Sunday, December 21, 2008

Where's Apple? Netbook Sales Skyrocket Despite Recession

That is super growth, especially when you consider that netbook sales surged right as the economy downturn. The report expects that total netbook shipments for 2008 will reach 14 million units in 2007. the previous quarter. A recent DisplaySearch research report reveals that the mini laptop market saw massive growth in the third quarter of this year, with sales volumes suddenly spiking a whopping 160 percent.

The absence of Apple in the low-cost netbook field is causing the company to miss out on a very hot market, and that absence is especially surprising given the company's close relationship with Intel and AT&T.

Sale at RadioShack of a $99 Acer Aspire One with integrated AT&T service as bundling netbooks with mobile broadband service is the next trend in computing world. So why AT&T?

Apple's Steve Jobs put down the netbook market as "nascent" and low-volume in Apple's most recent earnings call, and he indicated that Apple is looking the netbook market from afar and that the company has some good ideas under its' shirt if things take off.

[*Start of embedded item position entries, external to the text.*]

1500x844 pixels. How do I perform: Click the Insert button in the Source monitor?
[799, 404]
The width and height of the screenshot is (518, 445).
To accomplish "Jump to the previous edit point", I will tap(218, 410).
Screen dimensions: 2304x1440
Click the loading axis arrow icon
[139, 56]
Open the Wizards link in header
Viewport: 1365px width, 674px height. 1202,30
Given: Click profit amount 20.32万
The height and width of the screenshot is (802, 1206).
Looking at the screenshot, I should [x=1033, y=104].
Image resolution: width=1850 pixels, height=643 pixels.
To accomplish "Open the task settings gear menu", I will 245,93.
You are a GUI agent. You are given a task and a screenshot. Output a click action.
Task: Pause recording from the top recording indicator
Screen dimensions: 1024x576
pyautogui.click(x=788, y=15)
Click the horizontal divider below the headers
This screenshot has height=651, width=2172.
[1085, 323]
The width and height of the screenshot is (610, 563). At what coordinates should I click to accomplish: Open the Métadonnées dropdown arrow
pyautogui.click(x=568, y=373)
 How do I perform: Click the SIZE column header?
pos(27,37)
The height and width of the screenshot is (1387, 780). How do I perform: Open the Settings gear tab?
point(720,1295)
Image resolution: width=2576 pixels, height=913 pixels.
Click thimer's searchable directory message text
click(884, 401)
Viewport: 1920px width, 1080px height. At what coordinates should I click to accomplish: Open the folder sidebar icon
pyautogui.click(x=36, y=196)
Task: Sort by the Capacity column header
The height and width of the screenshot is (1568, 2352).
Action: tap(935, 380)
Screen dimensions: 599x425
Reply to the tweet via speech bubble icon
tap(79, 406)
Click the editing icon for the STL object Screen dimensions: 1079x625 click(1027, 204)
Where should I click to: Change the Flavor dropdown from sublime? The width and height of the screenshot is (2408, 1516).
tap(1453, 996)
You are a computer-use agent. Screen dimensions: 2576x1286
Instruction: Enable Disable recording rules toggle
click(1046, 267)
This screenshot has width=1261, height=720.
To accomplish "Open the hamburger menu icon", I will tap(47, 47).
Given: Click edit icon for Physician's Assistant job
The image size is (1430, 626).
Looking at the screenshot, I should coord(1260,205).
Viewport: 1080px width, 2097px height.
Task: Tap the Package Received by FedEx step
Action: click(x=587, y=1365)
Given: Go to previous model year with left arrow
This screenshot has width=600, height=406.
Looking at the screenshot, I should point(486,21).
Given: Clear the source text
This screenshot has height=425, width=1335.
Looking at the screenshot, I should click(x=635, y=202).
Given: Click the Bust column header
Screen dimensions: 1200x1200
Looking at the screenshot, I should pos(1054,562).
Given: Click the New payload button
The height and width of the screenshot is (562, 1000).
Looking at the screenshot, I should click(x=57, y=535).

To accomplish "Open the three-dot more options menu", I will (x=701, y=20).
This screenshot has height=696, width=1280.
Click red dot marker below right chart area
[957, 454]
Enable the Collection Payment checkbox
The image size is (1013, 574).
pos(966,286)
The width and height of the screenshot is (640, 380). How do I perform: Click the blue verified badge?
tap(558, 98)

In this respect, it's somehow sadly ironic that a product category that was originally invented for so-called "hot emerging markets" now. But as of the third quarter of this year, we live in a Wal-Mart kind of world, where everyone has to learn to live with lower margins, and lower volume. But Apple is a high-margin, low-volume company, which makes it a poor fit for a "Wal-Mart product" like the netbook. The netbook market is blowing up right now precisely because it's a low-margin, high-volume space. Apple on the other hand only concern about this : margins.